* [The request]: Please count the lines below that contain the string "handle", with case counting, and give only the number.

--- Begin Supplied data ---

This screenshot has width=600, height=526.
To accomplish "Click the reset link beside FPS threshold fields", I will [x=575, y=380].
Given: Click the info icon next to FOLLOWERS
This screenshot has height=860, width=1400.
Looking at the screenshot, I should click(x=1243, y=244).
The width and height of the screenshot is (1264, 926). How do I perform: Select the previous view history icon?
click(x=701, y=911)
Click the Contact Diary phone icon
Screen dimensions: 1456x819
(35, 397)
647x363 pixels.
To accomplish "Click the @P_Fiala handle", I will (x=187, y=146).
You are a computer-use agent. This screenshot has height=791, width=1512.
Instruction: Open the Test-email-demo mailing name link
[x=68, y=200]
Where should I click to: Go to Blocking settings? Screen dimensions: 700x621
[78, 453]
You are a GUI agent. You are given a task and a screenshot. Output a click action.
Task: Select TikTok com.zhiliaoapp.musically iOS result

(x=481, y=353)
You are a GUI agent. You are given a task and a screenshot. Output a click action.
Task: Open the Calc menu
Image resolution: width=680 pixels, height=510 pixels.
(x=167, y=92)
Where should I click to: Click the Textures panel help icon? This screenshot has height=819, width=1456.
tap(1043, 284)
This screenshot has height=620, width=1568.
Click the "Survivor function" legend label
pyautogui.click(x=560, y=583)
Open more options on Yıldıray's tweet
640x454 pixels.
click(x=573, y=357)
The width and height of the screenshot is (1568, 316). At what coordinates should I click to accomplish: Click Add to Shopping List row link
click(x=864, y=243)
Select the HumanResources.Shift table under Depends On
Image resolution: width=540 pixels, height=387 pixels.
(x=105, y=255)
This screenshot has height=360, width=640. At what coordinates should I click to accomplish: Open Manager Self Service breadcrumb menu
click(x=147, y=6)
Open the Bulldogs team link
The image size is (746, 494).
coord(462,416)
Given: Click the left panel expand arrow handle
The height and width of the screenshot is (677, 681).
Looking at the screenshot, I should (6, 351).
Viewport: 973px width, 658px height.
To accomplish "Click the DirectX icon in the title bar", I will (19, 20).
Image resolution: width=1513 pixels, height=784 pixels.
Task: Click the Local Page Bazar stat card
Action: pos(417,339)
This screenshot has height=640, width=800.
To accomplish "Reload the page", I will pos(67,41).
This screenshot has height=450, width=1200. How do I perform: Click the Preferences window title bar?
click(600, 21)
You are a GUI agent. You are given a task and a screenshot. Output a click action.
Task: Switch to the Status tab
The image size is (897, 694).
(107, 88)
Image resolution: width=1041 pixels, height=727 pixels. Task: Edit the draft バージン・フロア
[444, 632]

--- End Supplied data ---

* [Task output]: 2